# Queries to increment array elements in a given range by a given value for a given number of times

Given an array arr[] of N positive integers and M queries of the form {a, b, val, f}. The task is to print the array after performing each query to increment array elements in the range [a, b] by a value val f number of times

Examples:

Input: arr[] = {1, 2, 3}, M=3, Q[][] = { {1, 2, 1, 4}, {1, 3, 2, 3}, {2, 3, 4, 5}}
Output: 11 32 29
Explanation:
After applying 1st Query 4 times,
Array will be: 5 6 3
After applying 2nd Query 3 times,
Array will be: 11 12 9
After applying 3rd Query 5 times,
Array will be: 11 32 29
Therefore, the final array will br {11, 32, 29}.

Input: arr[] = {1},  M = 1, Q[][] = {{1, 1, 1, 1}}
Output: 2
Explanation:
After applying 1st and the only query 1 time only.
Array will be: 2

Naive Approach: The simplest approach is to perform each query on the given array i.e., for each query {a, b, val, f} traverse the array over the range [a, b] and increase each element by value val to f number of times. Print the array after performing each query.

Time Complexity: O(N * M * max(Freq))
Auxiliary Space: O(1)

Better Approach: The idea is based on the difference array which can be used in Range Update operations. Below are the steps:

1. Find the difference array D[] of a given array A[] is defined as D[i] = (A[i] – A[i – 1]) (0 < i < N) and D[0] = A[0] considering 0 based indexing.
2. Add val to D[a – 1] and subtract it from D[(b – 1) + 1], i.e., D[a – 1] += val, D[(b – 1) + 1] -= val. Perform this operation Freq number of times.
3. Now update the given array using the difference array. Update A[0] to D[0] and print it. For rest of the elements, do A[i] = A[i-1] + D[i].
4. Print the resultant array after the above steps.

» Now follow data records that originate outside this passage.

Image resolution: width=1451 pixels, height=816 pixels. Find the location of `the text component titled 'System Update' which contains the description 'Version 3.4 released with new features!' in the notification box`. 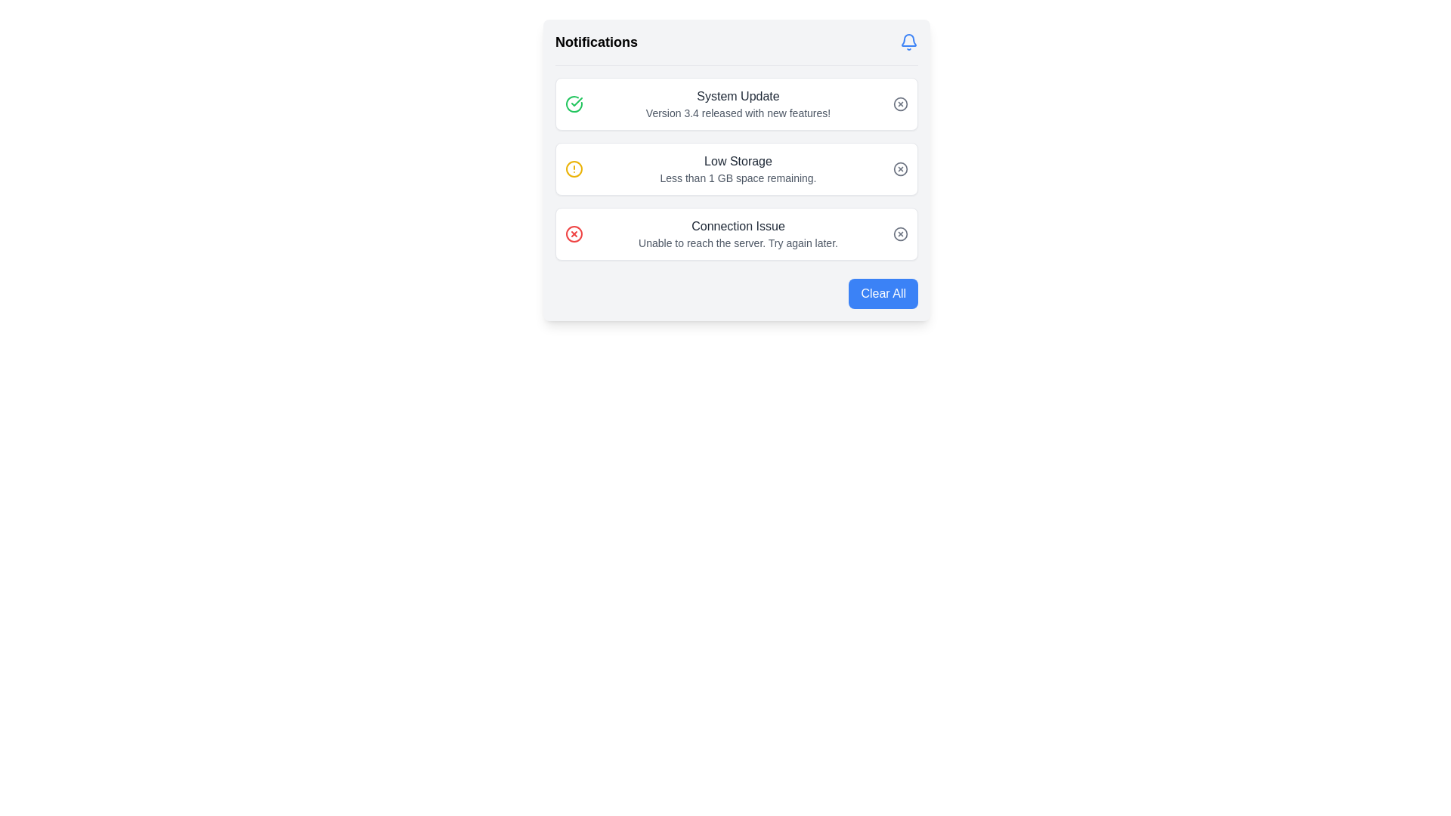

the text component titled 'System Update' which contains the description 'Version 3.4 released with new features!' in the notification box is located at coordinates (738, 104).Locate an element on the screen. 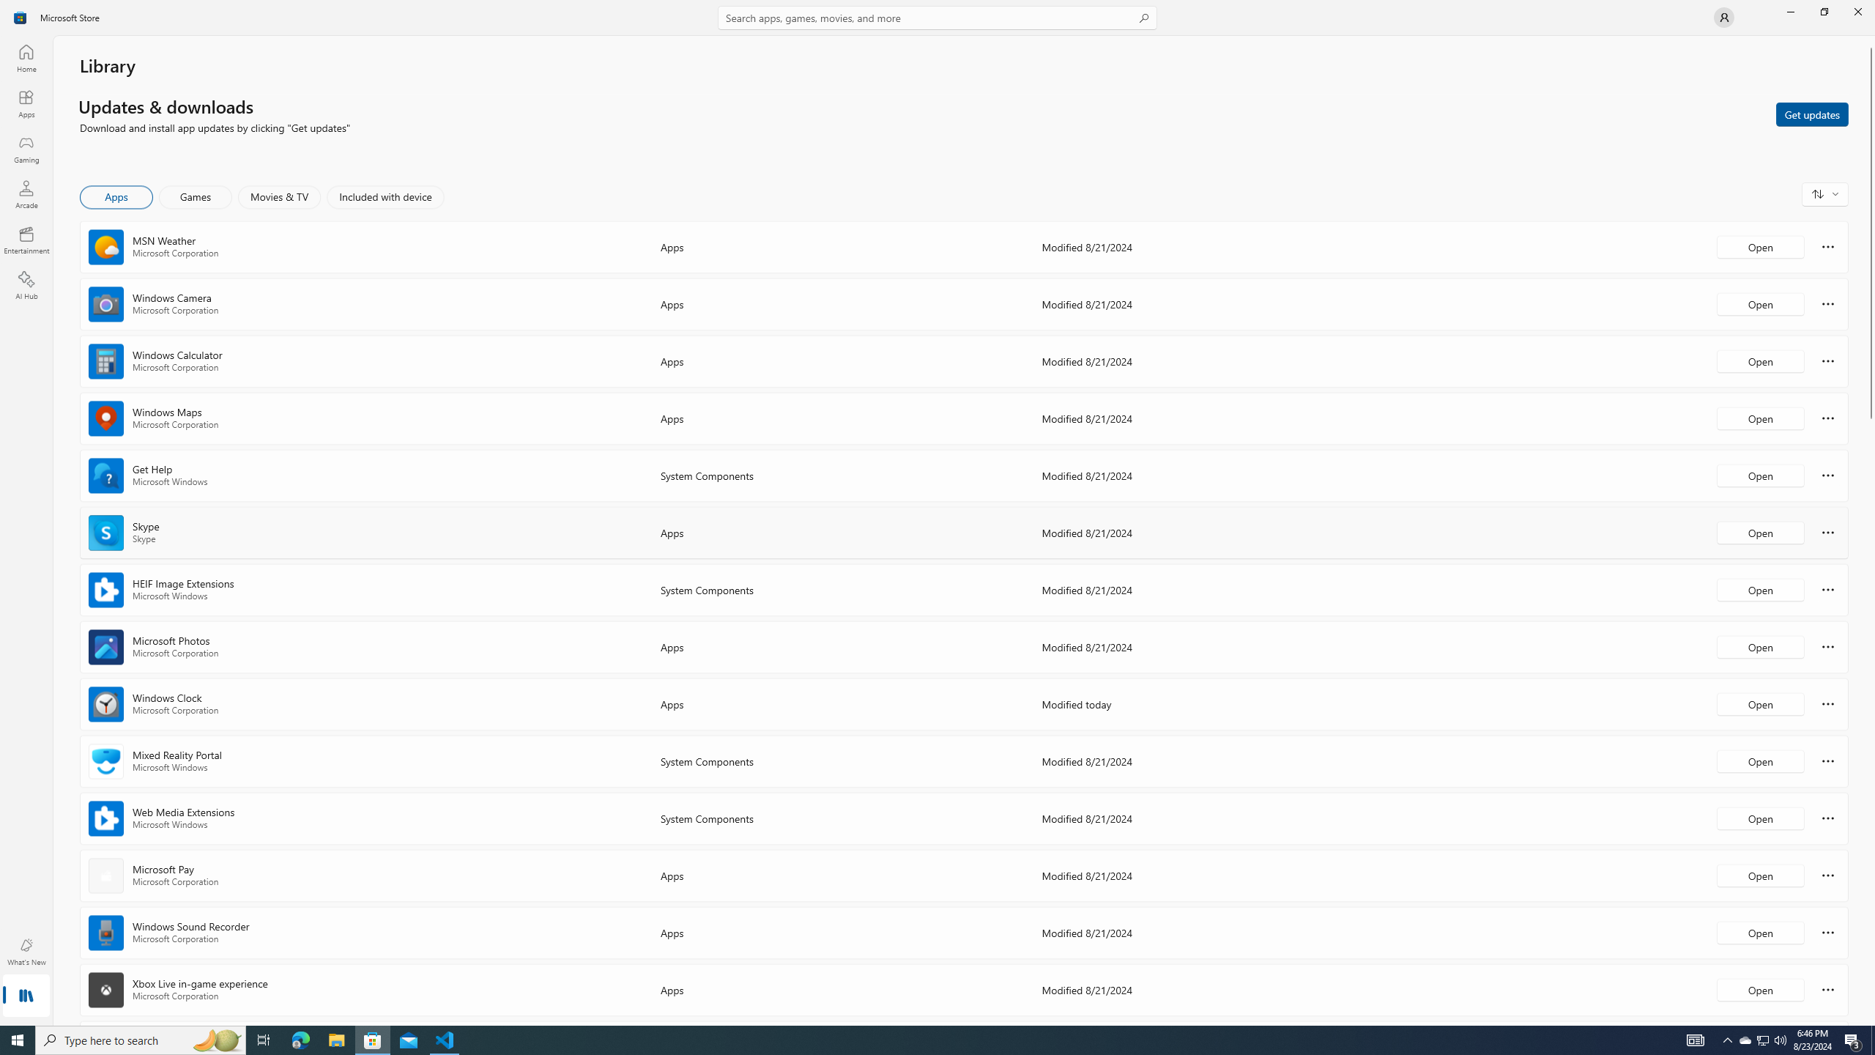 The image size is (1875, 1055). 'Get updates' is located at coordinates (1812, 113).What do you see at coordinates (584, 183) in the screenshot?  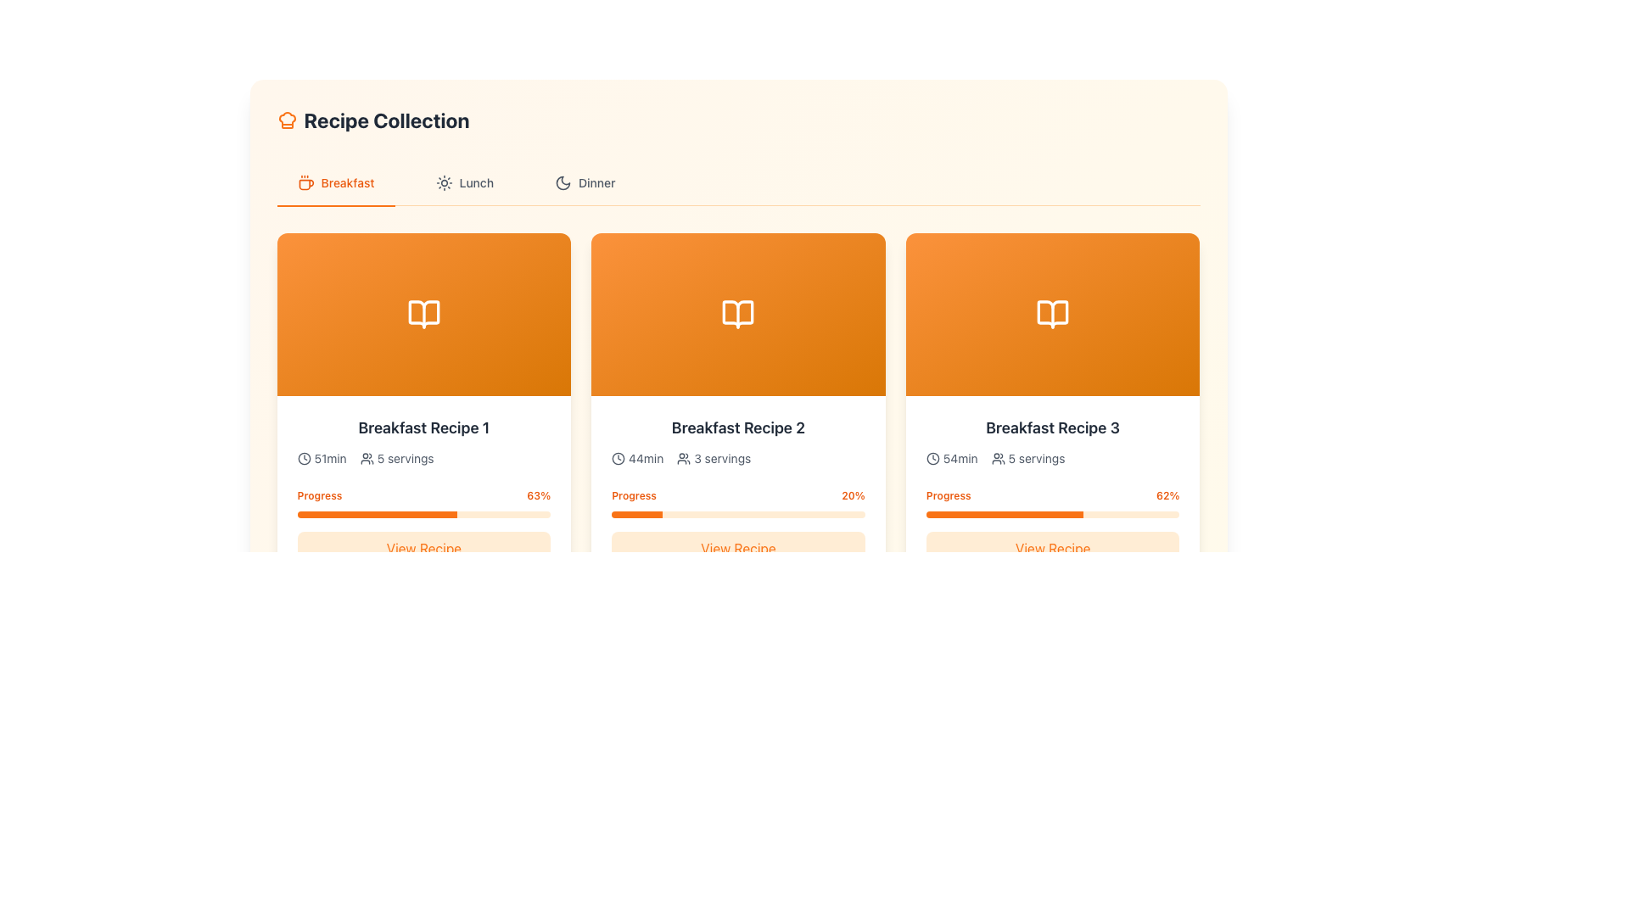 I see `the 'Dinner' button in the horizontal tab menu for keyboard navigation` at bounding box center [584, 183].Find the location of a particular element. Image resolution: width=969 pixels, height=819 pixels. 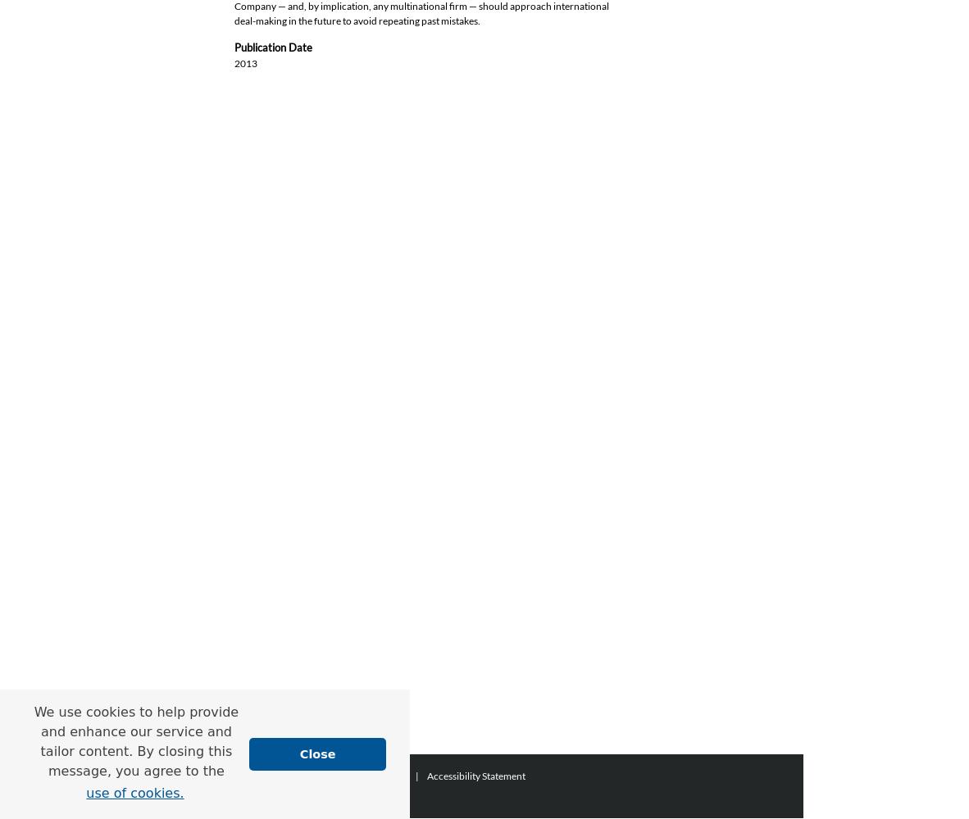

'My Account' is located at coordinates (379, 775).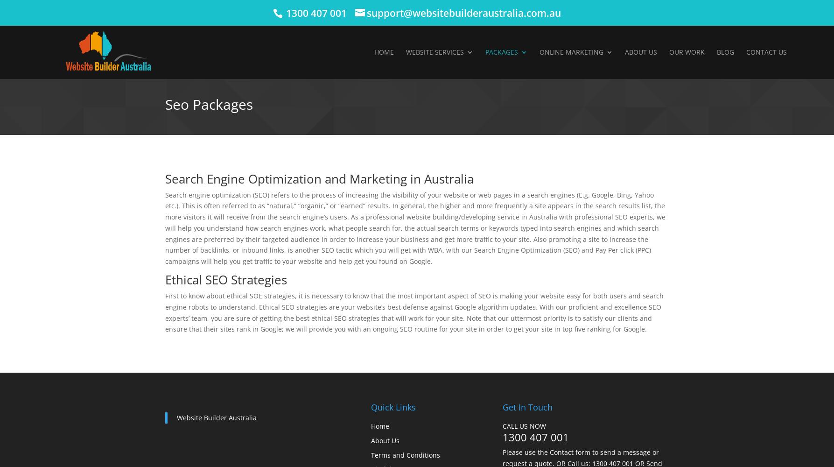 The width and height of the screenshot is (834, 467). What do you see at coordinates (444, 154) in the screenshot?
I see `'WordPress'` at bounding box center [444, 154].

Time Complexity: O(N + M * max(Freq))
Auxiliary Space: O(N) Extra space for Difference Array

Efficient Approach: This approach is similar to the previous approach but an extended version of the application of difference array. Previously the task was to update values from indices a to b by val, f number of times. Here instead of calling the range update function f number of times, call it only once for each query:

1. Update values from indices a to b by val*f, only 1 time for each query.
2. Add val*f to D[a – 1] and subtract it from D[(b – 1) + 1], i.e., increase D[a – 1] by val*f, and decrease D[b] by val*f.
3. Now update the main array using the difference array. Update A[0] to D[0] and print it.
4. For rest of the elements, Update A[i] by (A[i-1] + D[i]).
5. Print the resultant array after the above steps.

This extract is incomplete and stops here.